Still, she said, the government's actions are lacking "any follow up."

"There were hundreds of officers there, so, to me, it still does not make sense that they only charged two officers," she said. "Will there ever be any true accountability from other agencies? Because more people would need to be held accountable, more agencies need to be held accountable than just the two officers that they charged."

Longstanding lock issues

The new records also show that school administrators had been aware of longstanding issues with locks on campus doors. Multiple witnesses told the legislative panel that employees often left doors unlocked, while teachers would use rocks, wedges and magnets to prop open interior and exterior doors. The shooter was able to enter the school through an unlocked exterior door, according to the legislative investigation.

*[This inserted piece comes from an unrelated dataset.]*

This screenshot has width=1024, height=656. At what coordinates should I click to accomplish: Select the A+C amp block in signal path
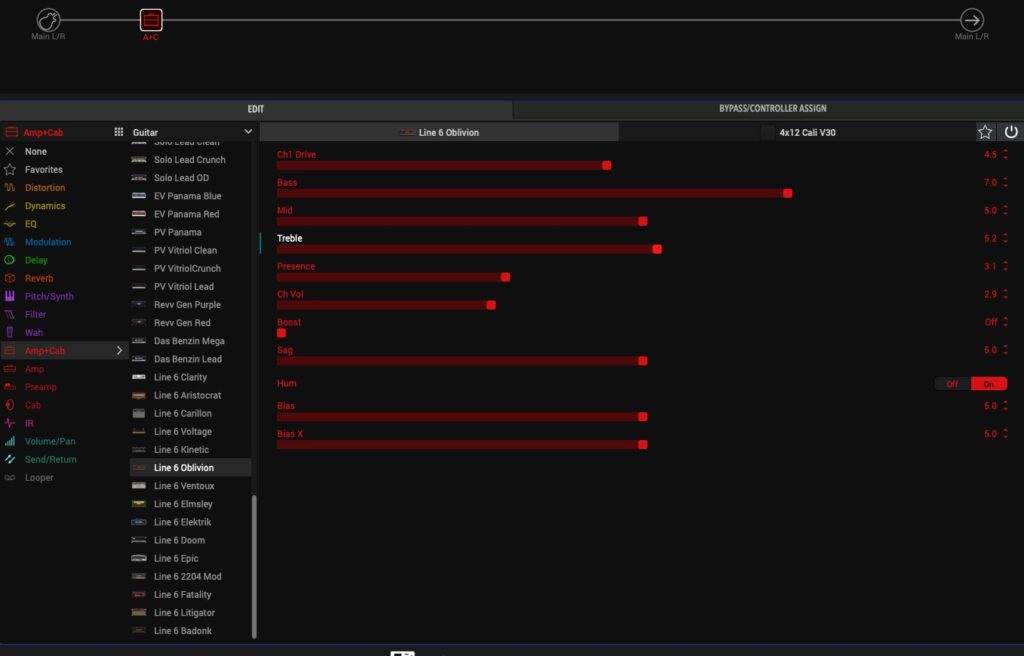pos(150,20)
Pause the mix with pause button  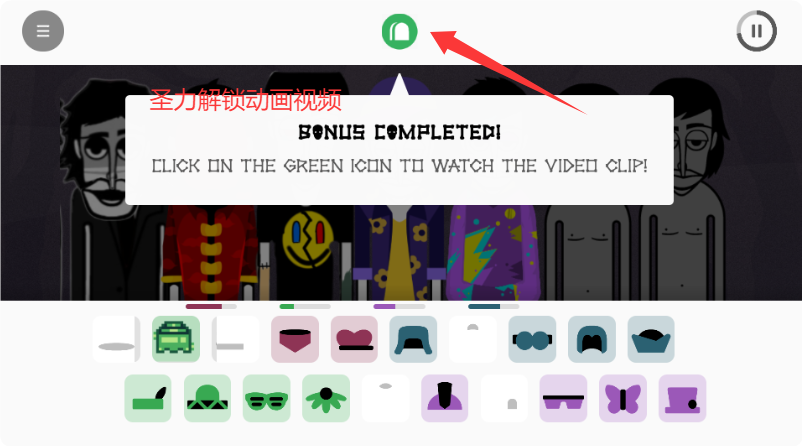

According to emails released Monday, administrators had met with the owner of a lock company to discuss purchasing automatic locks for the district's exterior doors a little less than a month before the shooting.

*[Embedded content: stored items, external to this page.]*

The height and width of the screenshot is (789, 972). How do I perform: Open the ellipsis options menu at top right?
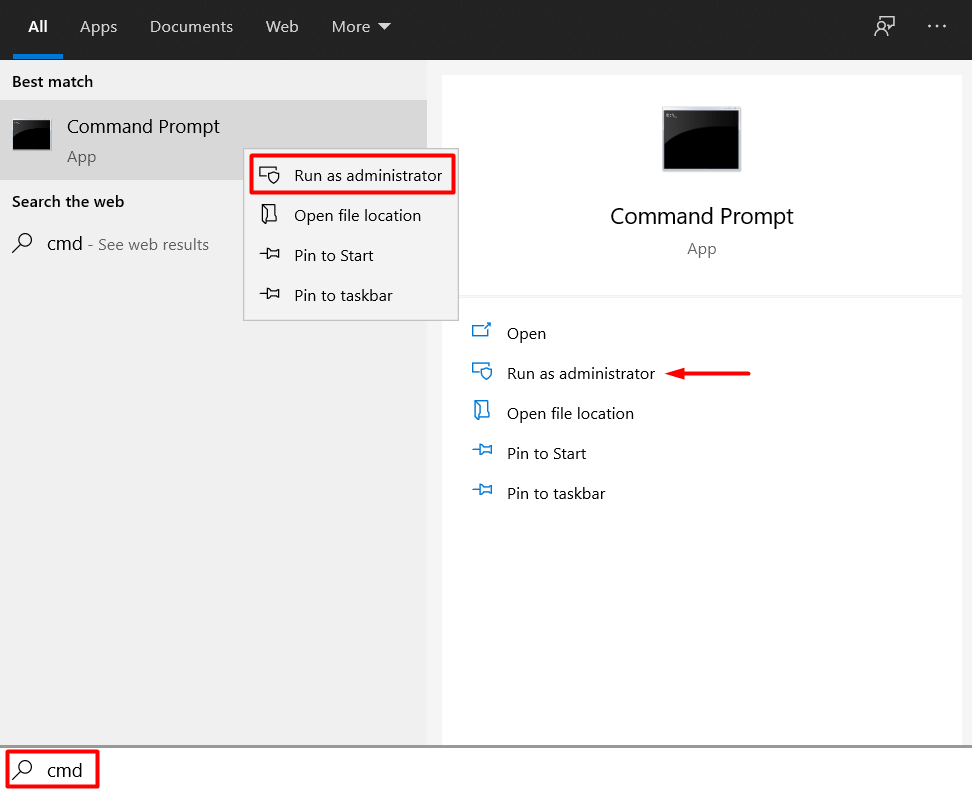937,26
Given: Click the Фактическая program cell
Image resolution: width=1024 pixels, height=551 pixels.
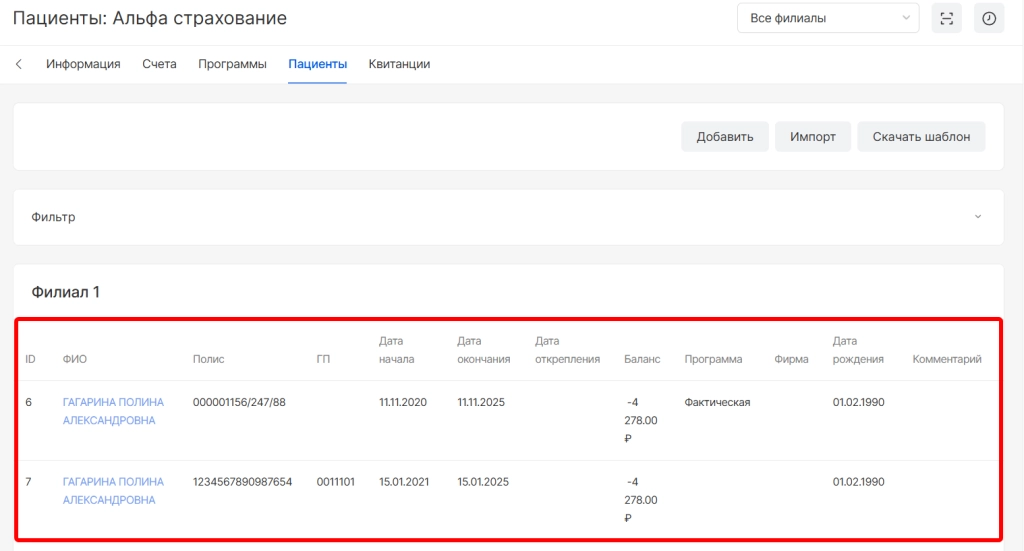Looking at the screenshot, I should [x=717, y=402].
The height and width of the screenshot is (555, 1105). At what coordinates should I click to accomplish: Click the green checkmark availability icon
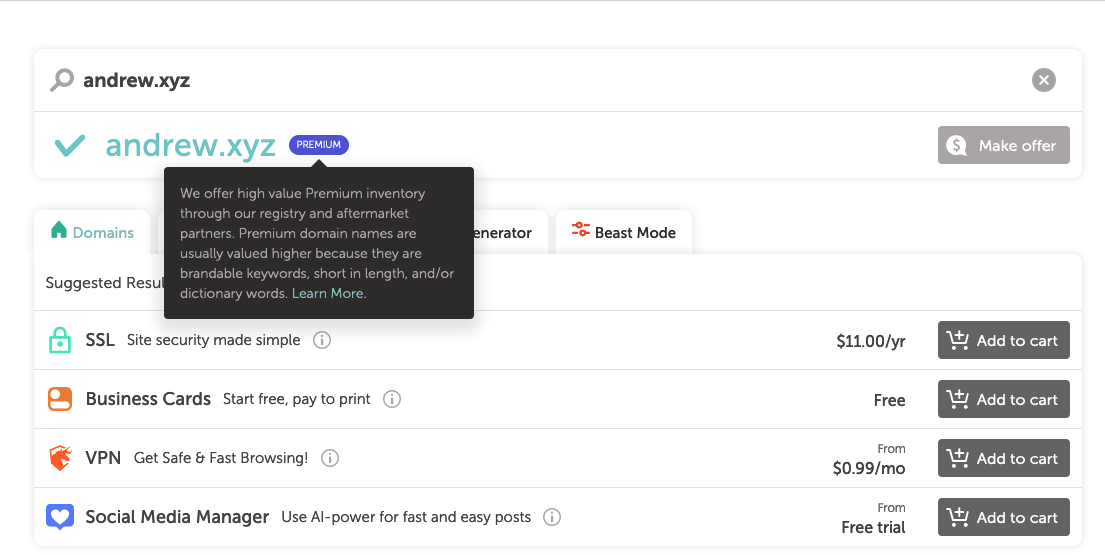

Emails sent after the shooting occurred showed cost estimates in the millions of dollars for installing new exterior doors, hardened windows, fencing and other security infrastructure.

The shooting spurred multiple local, state and federal investigations as more than 300 officers from about two dozen agencies responded to the scene.

Troubled history

The new school district documents also include previously withheld information about the shooter, 18-year-old Salvador Ramos. A Texas House committee report found that he had a tumultuous relationship with his family, including his mother, and likely suffered mental health issues. That investigation also said he was a victim of bullying at school in part due to his lisp, poverty and chaotic family life.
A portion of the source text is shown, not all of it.